Re: [RFC PATCH 08/14] sched: normalize tg load contributions against runnable time

From: Peter Zijlstra <peterz@infradead.org>
To: Paul Turner <pjt@google.com>
Cc: linux-kernel@vger.kernel.org, Venki Pallipadi <venki@google.com>,
	Srivatsa Vaddagiri <vatsa@in.ibm.com>,
	Mike Galbraith <efault@gmx.de>,
	Kamalesh Babulal <kamalesh@linux.vnet.ibm.com>,
	Ben Segall <bsegall@google.com>, Ingo Molnar <mingo@elte.hu>,
	Vaidyanathan Srinivasan <svaidy@linux.vnet.ibm.com>
Subject: Re: [RFC PATCH 08/14] sched: normalize tg load contributions against runnable time
Date: Fri, 17 Feb 2012 13:34:14 +0100	[thread overview]
Message-ID: <1329482054.2293.273.camel@twins> (raw)
In-Reply-To: <1329348972.2293.189.camel@twins>

On Thu, 2012-02-16 at 00:36 +0100, Peter Zijlstra wrote:
> On Wed, 2012-02-01 at 17:38 -0800, Paul Turner wrote:
> > Entities of equal weight should receive equitable distribution of cpu time.
> > This is challenging in the case of a task_group's shares as execution may be
> > occurring on multiple cpus simultaneously.
> > 
> > To handle this we divide up the shares into weights proportionate with the load
> > on each cfs_rq.  This does not however, account for the fact that the sum of
> > the parts may be less than one cpu and so we need to normalize:
> >   load(tg) = min(runnable_avg(tg), 1) * tg->shares
> > Where runnable_avg is the aggregate time in which the task_group had runnable
> > children.
> 
> 
> >  static inline void __update_group_entity_contrib(struct sched_entity *se)
> >  {
> >         struct cfs_rq *cfs_rq = group_cfs_rq(se);
> >         struct task_group *tg = cfs_rq->tg;
> > +       int runnable_avg;
> >  
> >         se->avg.load_avg_contrib = (cfs_rq->tg_load_contrib * tg->shares);
> >         se->avg.load_avg_contrib /= atomic64_read(&tg->load_avg) + 1;
> > +
> > +       /*
> > +        * Unlike a task-entity, a group entity may be using >=1 cpu globally.
> > +        * However, in the case that it's using <1 cpu we need to form a
> > +        * correction term so that we contribute the same load as a task of
> > +        * equal weight. (Global runnable time is taken as a fraction over 2^12.)
> > +        */
> > +       runnable_avg = atomic_read(&tg->runnable_avg);
> > +       if (runnable_avg < (1<<12)) {
> > +               se->avg.load_avg_contrib *= runnable_avg;
> > +               se->avg.load_avg_contrib /= (1<<12);
> > +       }
> >  } 
> 
> This seems weird, and the comments don't explain anything.
> 
> Ah,.. you can count runnable multiple times (on each cpu), this also
> means that the number you're using (when below 1) can still be utter
> crap.
> 
> Neither the comment nor the changelog mention this, it should, it should
> also mention why it doesn't matter (does it?).

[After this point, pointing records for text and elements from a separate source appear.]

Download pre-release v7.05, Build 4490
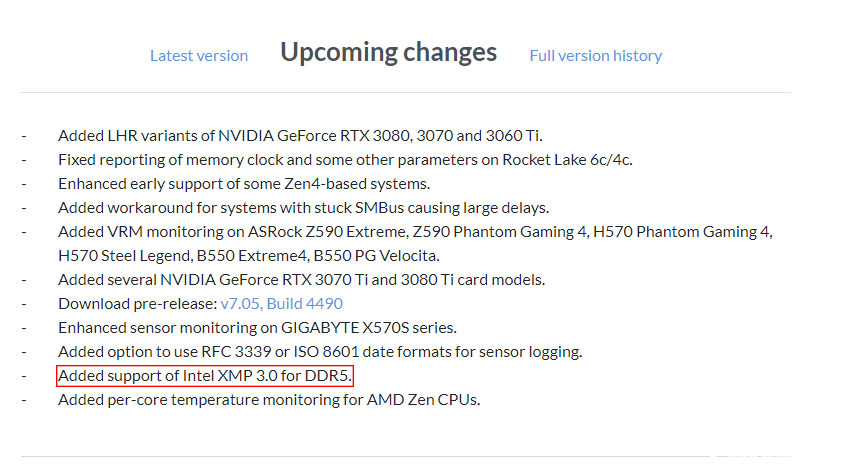The height and width of the screenshot is (475, 844). point(282,304)
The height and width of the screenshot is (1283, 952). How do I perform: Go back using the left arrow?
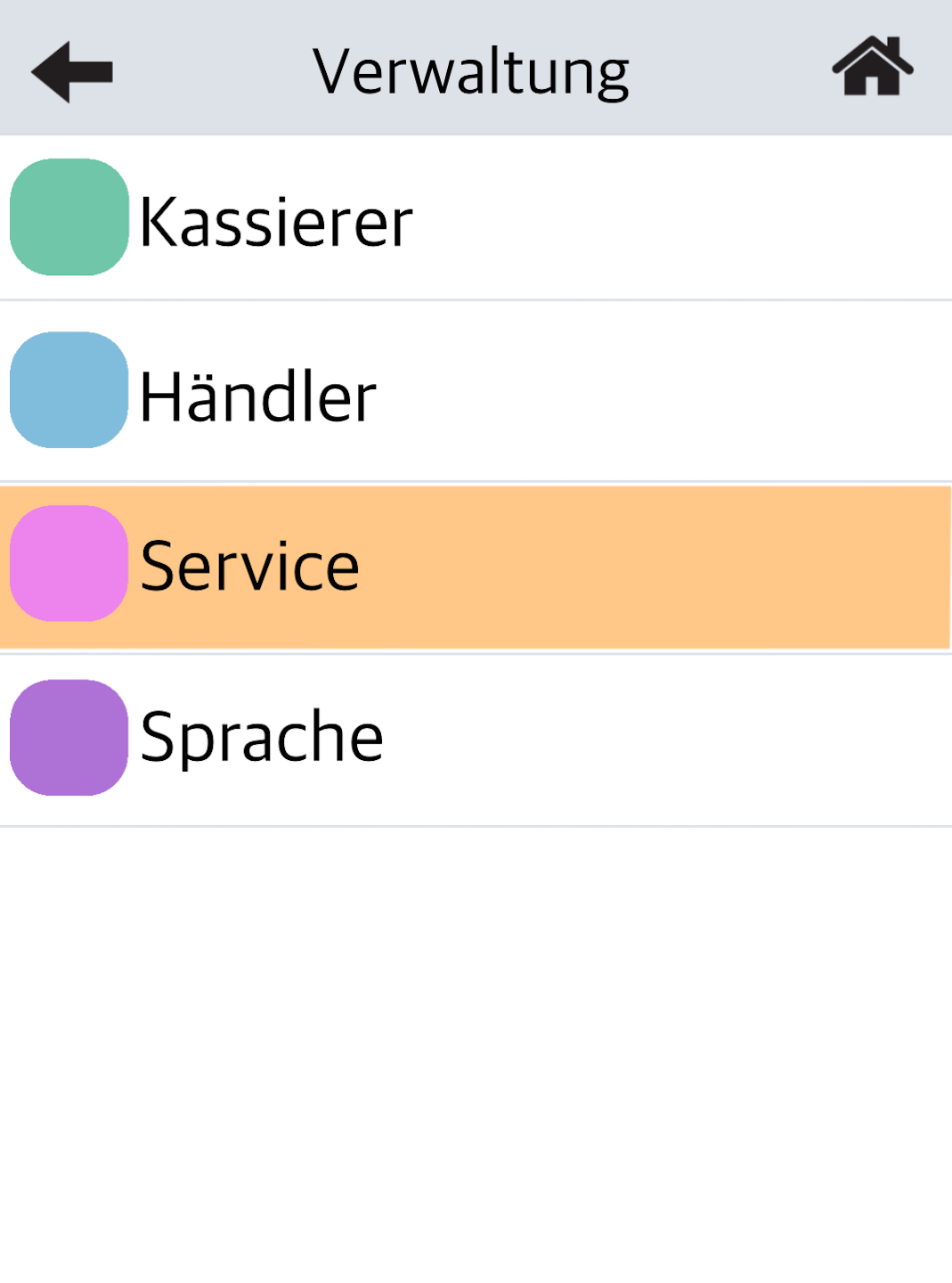(72, 71)
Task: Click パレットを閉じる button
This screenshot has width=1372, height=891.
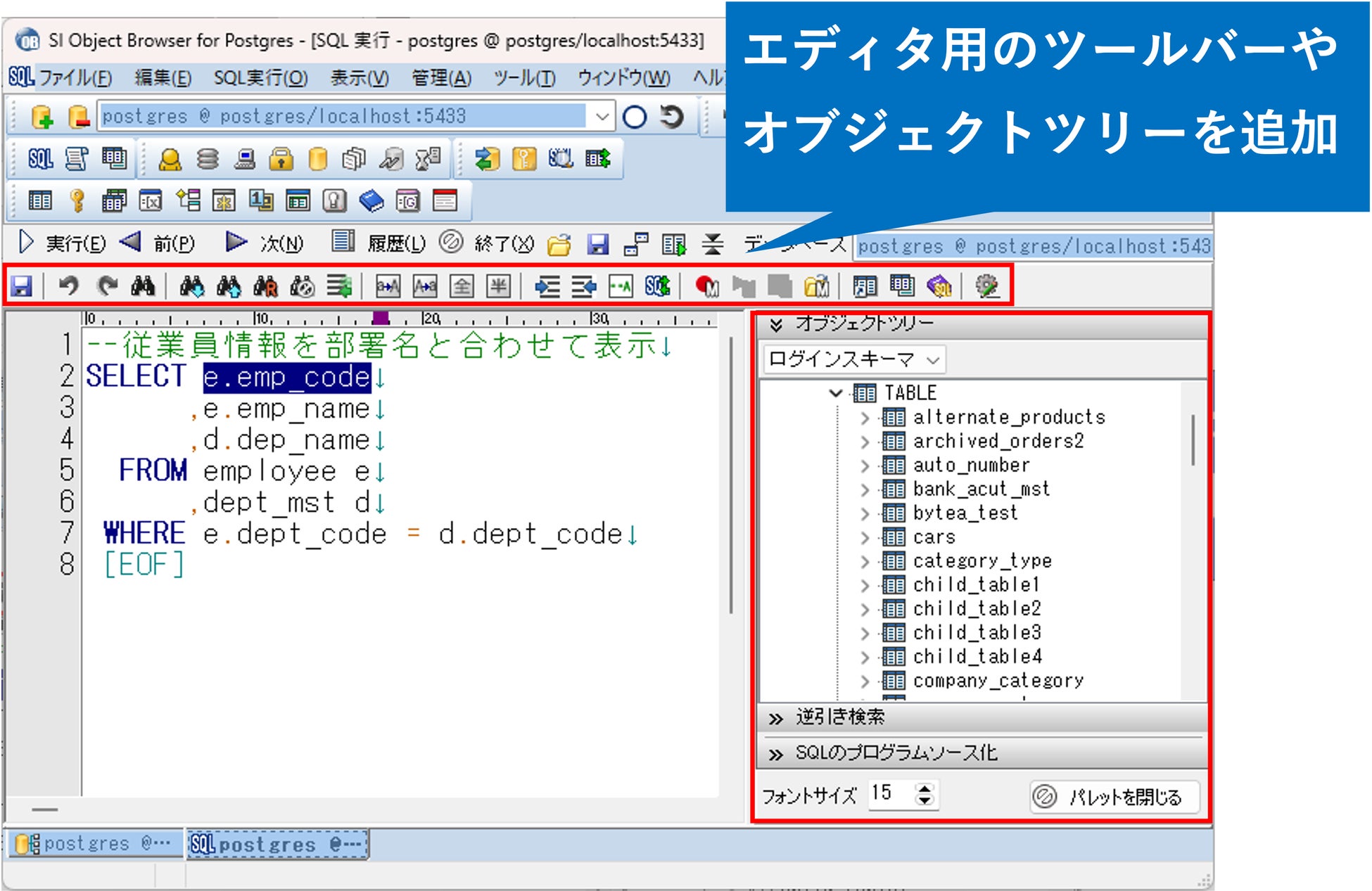Action: (x=1114, y=797)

Since we don't know when we were runnable in the window, we can take our
runnable fraction as a flat probability distribution over the entire
window.

The combined answer we're looking for is what fraction of time was any
of our cpus running.

Take p_i to be the runnable probability of cpu i, then the probability
that both cpu0 and cpu1 were runnable is pc_0,1 = p_0 * p_1, so the
probability that either was running is p_01 = p_0 + p_1 - pc_0,1.

The 3 cpu case becomes when was either cpu01 or cpu2 running, yielding
the iteration: p_012 = p_01 + p_2 - pc_01,2.

p_012 = p_0 + p_1 + p_2 - (p_0 * p_1 + (p_0 + p_1 - p_0 * p_1) * p_2)

Now for small values of p our combined/corrective term is small, since
its a product of small, which is smaller, however it becomes more
dominant the nearer we get to 1.

Since its more likely to get near to 1 the more CPUs we have, I'm not
entirely convinced we can ignore it.